Estava-se aproximando o timing para o tornar mais visível, mais actuante, mais impactante, e nem imagino o que irão fazer com as dezenas de artigos que já tinha preparados para difusão nos jornais locais, embora isso pouco me interesse. Tanto quanto sei os que calharam ao Rebocho escrever foram-lhe pagos a tempo e horas, isto é dentro do prazo, e nem terá o direito de reclamar se os aproveitarem noutro qualquer substituto, que isto das dedicações à cidade é mal que acaba mais cedo ou mais tarde por acometer todos os candidatos, e que os leva a jurar-lhe a sua fidelidade ou a escrever-lhe e dedicar-lhe um livro depois de baterem três vezes seguidas com a mão no peito, o que se aconselha façam preferencialmente de punho fechado e ar compungido.

Mas rei morto rei posto, e ainda que o meu lamento vá para o querido amigo reitor a minha curiosidade aponta contudo para o substituto.
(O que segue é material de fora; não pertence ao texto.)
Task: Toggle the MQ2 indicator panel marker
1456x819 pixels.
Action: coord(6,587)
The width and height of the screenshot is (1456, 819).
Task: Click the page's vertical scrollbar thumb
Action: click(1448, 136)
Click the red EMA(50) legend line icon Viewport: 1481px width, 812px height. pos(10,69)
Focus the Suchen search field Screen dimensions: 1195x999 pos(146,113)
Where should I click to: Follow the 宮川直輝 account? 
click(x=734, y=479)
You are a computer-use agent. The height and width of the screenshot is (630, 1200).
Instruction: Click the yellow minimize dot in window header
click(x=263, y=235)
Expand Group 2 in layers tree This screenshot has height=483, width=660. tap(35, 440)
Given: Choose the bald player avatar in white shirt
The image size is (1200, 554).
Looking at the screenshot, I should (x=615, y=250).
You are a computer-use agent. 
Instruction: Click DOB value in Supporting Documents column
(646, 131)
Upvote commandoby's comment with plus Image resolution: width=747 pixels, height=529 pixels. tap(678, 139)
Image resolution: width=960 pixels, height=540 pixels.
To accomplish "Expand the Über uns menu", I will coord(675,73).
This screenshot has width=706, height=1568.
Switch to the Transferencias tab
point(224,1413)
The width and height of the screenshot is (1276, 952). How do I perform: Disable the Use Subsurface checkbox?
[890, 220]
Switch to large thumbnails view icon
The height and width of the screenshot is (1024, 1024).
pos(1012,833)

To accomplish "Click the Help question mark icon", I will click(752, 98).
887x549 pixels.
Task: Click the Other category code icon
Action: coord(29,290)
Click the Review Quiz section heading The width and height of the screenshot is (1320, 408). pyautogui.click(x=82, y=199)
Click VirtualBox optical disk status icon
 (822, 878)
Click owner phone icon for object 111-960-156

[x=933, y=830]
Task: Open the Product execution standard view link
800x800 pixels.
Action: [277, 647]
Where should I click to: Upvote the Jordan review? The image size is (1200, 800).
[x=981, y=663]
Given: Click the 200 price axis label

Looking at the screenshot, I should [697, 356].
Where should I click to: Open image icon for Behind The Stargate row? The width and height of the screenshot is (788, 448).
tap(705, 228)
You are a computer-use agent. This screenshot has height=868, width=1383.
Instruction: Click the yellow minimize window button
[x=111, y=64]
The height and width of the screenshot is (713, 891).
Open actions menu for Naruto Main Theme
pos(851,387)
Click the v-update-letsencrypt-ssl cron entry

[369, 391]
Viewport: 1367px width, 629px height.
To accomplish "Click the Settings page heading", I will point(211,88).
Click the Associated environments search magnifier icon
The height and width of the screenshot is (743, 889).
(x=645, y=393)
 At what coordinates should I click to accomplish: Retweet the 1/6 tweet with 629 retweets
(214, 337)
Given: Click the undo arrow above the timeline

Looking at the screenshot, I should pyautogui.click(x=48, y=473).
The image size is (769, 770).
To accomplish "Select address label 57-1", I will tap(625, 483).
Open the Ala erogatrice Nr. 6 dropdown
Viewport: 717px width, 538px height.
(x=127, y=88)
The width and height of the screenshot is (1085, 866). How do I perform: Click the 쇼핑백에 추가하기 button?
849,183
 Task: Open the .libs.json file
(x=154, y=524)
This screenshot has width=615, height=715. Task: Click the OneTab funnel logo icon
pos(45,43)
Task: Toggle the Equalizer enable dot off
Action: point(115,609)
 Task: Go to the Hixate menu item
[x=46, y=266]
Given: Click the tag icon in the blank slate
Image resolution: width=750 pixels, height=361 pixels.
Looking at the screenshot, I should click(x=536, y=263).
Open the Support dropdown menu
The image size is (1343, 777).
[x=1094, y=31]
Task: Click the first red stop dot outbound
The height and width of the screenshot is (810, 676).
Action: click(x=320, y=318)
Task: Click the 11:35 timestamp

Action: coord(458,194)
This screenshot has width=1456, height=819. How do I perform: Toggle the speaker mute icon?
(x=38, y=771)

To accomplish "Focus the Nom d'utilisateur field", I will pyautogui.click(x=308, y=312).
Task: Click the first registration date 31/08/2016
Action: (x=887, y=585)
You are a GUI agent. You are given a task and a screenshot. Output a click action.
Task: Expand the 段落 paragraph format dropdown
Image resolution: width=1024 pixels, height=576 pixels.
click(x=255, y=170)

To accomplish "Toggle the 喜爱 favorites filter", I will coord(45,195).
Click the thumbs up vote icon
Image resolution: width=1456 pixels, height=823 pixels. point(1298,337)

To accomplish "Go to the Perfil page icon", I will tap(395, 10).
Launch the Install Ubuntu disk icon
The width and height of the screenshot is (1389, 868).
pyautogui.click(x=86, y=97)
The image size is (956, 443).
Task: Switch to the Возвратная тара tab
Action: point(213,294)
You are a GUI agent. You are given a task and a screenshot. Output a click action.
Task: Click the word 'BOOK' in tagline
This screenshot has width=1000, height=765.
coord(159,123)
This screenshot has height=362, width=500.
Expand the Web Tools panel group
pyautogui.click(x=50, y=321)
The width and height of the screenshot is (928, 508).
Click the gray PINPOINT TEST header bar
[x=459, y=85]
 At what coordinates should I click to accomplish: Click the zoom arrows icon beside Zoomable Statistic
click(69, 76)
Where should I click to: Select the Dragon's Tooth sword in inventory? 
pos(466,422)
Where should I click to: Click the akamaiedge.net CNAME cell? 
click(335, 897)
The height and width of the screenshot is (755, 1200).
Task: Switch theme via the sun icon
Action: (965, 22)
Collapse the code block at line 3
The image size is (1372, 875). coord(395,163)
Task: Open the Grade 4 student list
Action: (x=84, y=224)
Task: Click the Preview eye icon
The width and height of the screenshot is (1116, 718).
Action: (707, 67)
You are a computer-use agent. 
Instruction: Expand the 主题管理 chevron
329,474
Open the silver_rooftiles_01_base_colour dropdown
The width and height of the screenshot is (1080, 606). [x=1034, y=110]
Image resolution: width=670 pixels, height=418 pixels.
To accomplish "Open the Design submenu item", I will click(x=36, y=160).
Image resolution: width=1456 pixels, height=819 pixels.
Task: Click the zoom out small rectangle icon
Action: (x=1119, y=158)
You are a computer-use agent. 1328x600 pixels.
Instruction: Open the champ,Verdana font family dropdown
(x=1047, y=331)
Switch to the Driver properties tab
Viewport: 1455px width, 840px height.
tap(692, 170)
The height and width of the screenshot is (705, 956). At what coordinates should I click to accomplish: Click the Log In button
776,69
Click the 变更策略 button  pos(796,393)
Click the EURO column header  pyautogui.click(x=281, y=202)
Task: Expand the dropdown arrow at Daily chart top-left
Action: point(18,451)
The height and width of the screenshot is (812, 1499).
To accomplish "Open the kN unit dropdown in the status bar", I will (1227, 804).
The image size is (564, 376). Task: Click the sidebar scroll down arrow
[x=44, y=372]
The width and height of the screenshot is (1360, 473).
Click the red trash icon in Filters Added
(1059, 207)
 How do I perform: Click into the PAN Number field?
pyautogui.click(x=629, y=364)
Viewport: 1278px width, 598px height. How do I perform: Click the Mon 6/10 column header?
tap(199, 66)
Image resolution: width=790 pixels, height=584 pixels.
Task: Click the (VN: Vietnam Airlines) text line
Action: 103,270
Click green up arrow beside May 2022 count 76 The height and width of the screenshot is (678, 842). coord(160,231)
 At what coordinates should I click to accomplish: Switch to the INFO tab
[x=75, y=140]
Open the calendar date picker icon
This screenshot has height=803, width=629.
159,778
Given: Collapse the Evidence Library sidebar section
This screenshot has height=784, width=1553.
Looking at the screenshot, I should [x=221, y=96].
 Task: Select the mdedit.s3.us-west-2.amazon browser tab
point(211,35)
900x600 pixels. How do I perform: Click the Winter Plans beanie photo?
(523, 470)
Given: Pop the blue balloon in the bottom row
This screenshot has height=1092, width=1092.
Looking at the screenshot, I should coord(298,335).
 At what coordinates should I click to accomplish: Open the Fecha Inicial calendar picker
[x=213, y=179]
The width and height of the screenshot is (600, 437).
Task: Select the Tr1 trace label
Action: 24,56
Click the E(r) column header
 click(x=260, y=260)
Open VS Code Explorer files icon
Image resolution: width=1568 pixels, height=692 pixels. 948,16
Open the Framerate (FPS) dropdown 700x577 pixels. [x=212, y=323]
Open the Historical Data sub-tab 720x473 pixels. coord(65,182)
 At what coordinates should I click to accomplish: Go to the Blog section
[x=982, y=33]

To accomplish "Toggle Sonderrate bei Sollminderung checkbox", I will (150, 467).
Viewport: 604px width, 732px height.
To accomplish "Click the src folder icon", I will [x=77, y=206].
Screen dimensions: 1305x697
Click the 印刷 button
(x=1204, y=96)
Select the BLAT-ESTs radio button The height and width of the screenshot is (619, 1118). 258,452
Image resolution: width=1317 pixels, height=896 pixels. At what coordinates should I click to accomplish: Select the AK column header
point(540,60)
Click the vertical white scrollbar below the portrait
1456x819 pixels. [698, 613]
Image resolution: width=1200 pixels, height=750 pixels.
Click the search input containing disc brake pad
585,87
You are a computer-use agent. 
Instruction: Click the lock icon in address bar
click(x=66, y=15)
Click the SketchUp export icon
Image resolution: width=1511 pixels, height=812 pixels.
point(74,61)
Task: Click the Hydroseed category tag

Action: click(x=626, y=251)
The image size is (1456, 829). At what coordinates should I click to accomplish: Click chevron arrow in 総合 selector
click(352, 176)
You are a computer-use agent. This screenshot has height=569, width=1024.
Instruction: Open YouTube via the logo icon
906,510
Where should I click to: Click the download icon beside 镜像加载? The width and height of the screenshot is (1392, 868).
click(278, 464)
Quem irão desenterrar agora ? E com que passado ? Com que pergaminhos ? Bem sei como alguns são fáceis de fabricar, (mas nem todos) e que este povo abre a boca e come tudo quanto pela goela abaixo lhe enfiem, tudo… Mas mesmo assim a minha mórbida curiosidade (desculpai-me no contexto o recurso a esta expressão) não desarma.  

                Não será fácil, quando muito do material a dar à estampa (tudo?) e já preparado, textos laudatórios, fotos com bebés ou velhotas, fotos sorridente e bronzeado como se o futuro fossem umas férias na praia, textos com as suas radiantes ideias para a cidade, fotos com os amigos, em especial o arquitecto, e com o povo, em vários ângulos, poses e situações, confesso admirar-me como as terá conseguido, ou onde, tão elitista e pouco amigo de misturas que o meu amigo reitor era, mas enfim, estratégias são estratégias e coisa com a qual nunca tive nem tenho a ver.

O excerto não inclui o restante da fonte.